Go backSearch Session number: 1006

Abstract title: Adverse Drug Events Leading to Hospital Admissions

Author(s):
JM Hoffman - VA Salt Lake City GRECC
JF Jurdle - VA Salt Lake City GRECC; University of Utah
JN Nebeker - VA Salt Lake City GRECC; University of Utah
CR Weir - VA Salt Lake City GRECC; University of Utah
BS Roth - VA Salt Lake City GRECC

Objectives: Past research has been successful in demonstrating that adverse drug events (ADEs) cause a substantial number of hospital admissions. One meta-analysis reported an aggregate of 5% of hospital admissions due to ADEs. Establishing the number of admissions caused by preventable ADEs is of further importance. Our objectives are 1) to assess the rate of ADEs leading to hospitalizations, and 2) determine the characteristics of the set of preventable ADEs.

Methods: This prospective study is part of a larger investigation assessing a random sample of 937 admissions (40% of all admissions) over a period of 4.5 months in an acute-care hospital. Two clinical pharmacists conducted a comprehensive case review. Validation and characterization was conducted by a panel of two MDs, two PharmDs and one RN recording the drug(s) responsible, causality, medical severity, pharmacologic type, and error, among other variables.

Results: Twenty-five percent (233/937) of admissions were due in whole or in part to an ADE. When using a conservative preventability definition, 122 of the 233 were judged to be preventable (13% of all admissions studied). Causes of preventable ADEs included non-compliance (62%), monitoring error (45%), and improper dose (33%) [not mutually exclusive]. Warfarin, insulin, and olanzapine were the leading medications involved in non-compliance. There were also significant differences in syndromes and drug classes when categorized by error. Counterintuitively, age < 75 years old was significantly associated with non-compliance leading to admission (9.0% vs. 6.0%, p<0.05).

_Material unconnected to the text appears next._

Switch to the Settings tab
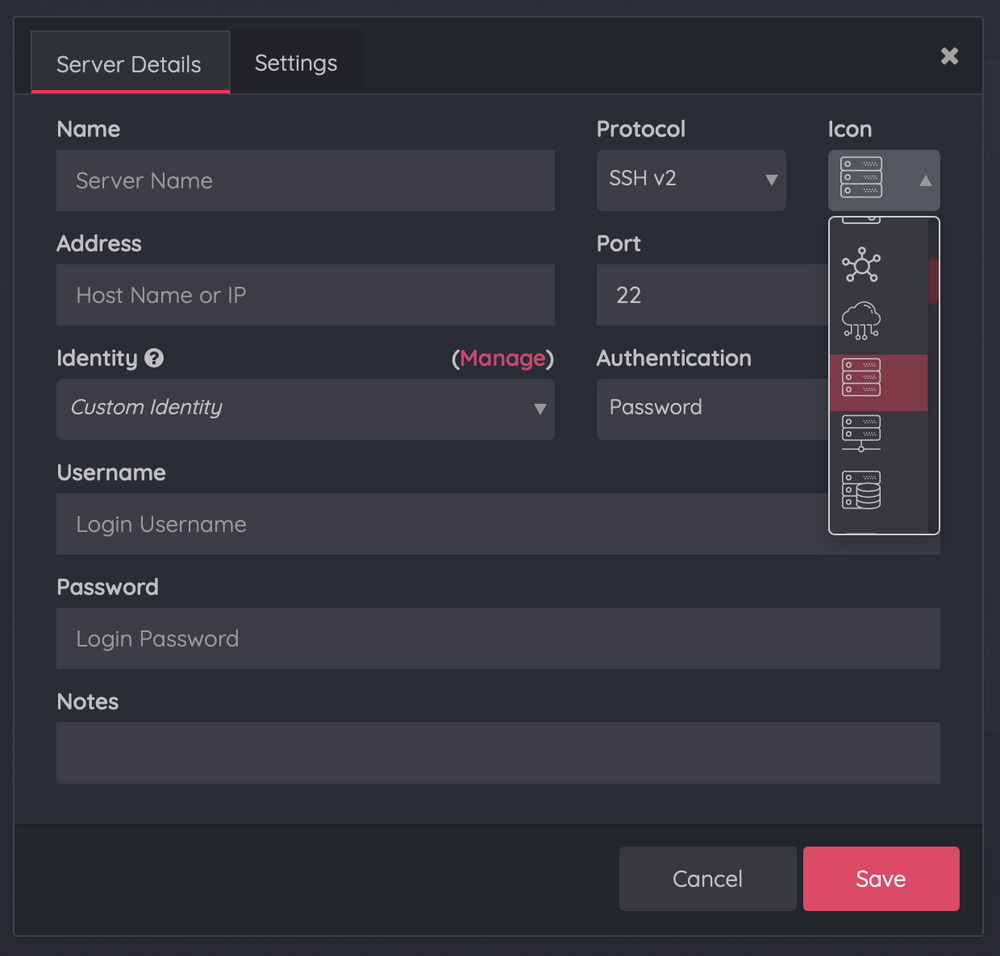 tap(296, 62)
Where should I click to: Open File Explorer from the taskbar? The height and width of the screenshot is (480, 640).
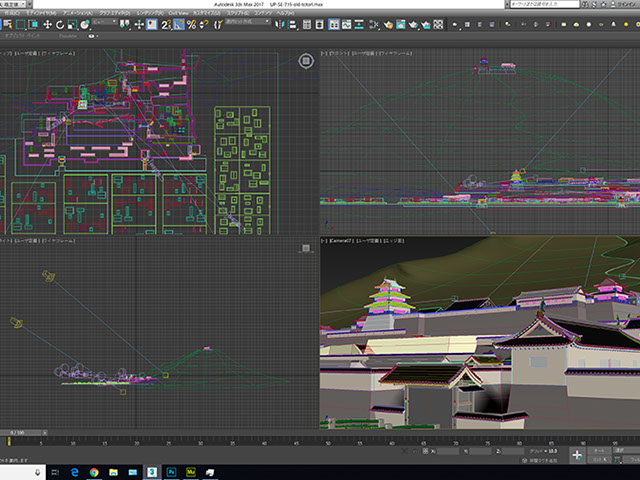[x=113, y=471]
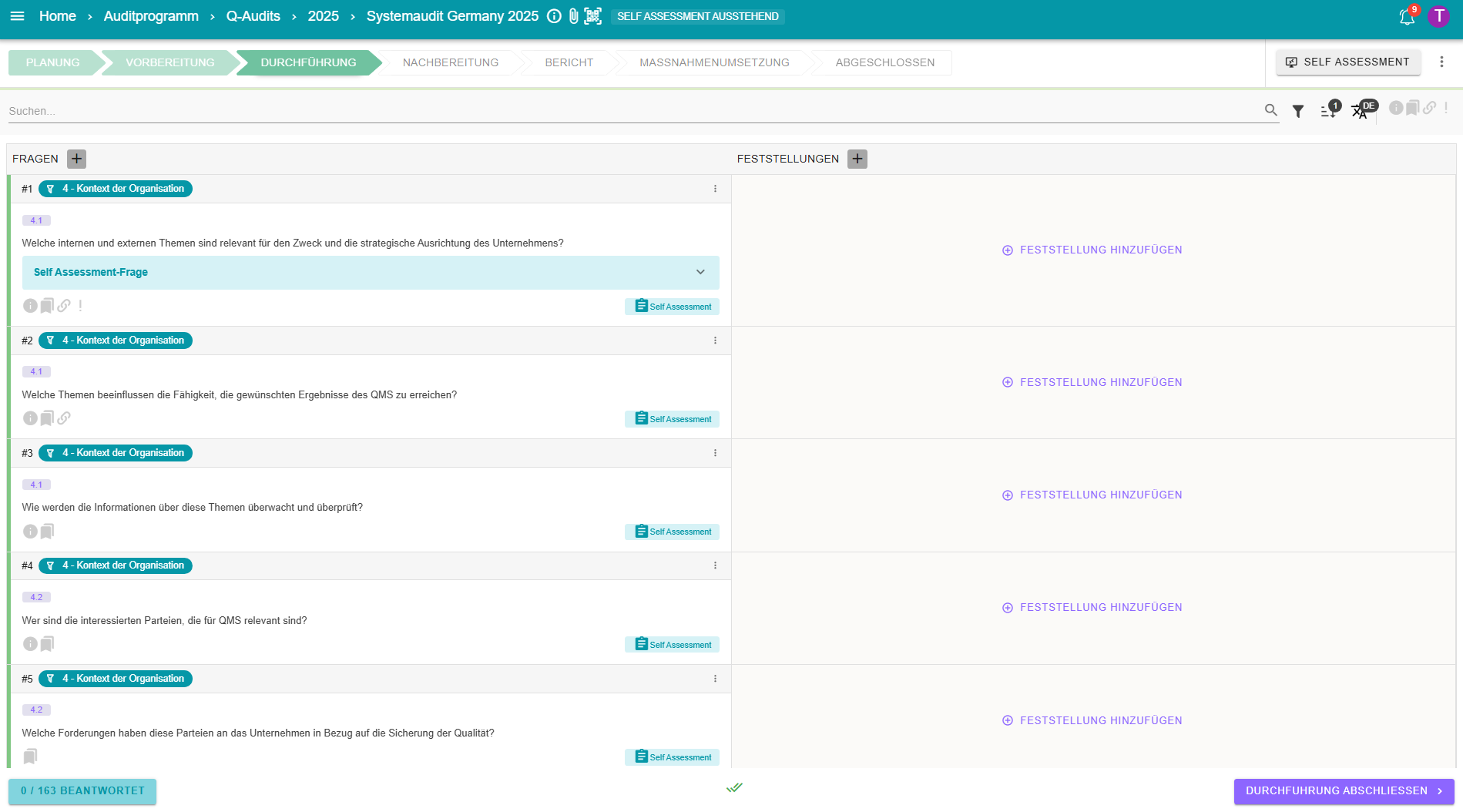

Resource utilization ascribed solely to preventable ADEs (excluding the standard resource utilization associated with admission itself) included 133 ADEs in which additional labs were ordered, 89 additional diagnostic procedures, and 94 follow-up appointments.

Conclusions: In this VA population, ADEs are responsible in whole or in part for 25% of admissions, which is much higher than reported in the literature. Thirteen percent of the ADEs in our study were preventable and the majority of the preventable ADEs were secondary to non-compliance. Preventable ADEs lead to extensive resource utilization during hospitalization.

Impact statement: Substantial reduction in patient morbidity and system cost could be realized if admissions due to preventable ADEs were decreased with analysis and intervention in the outpatient setting.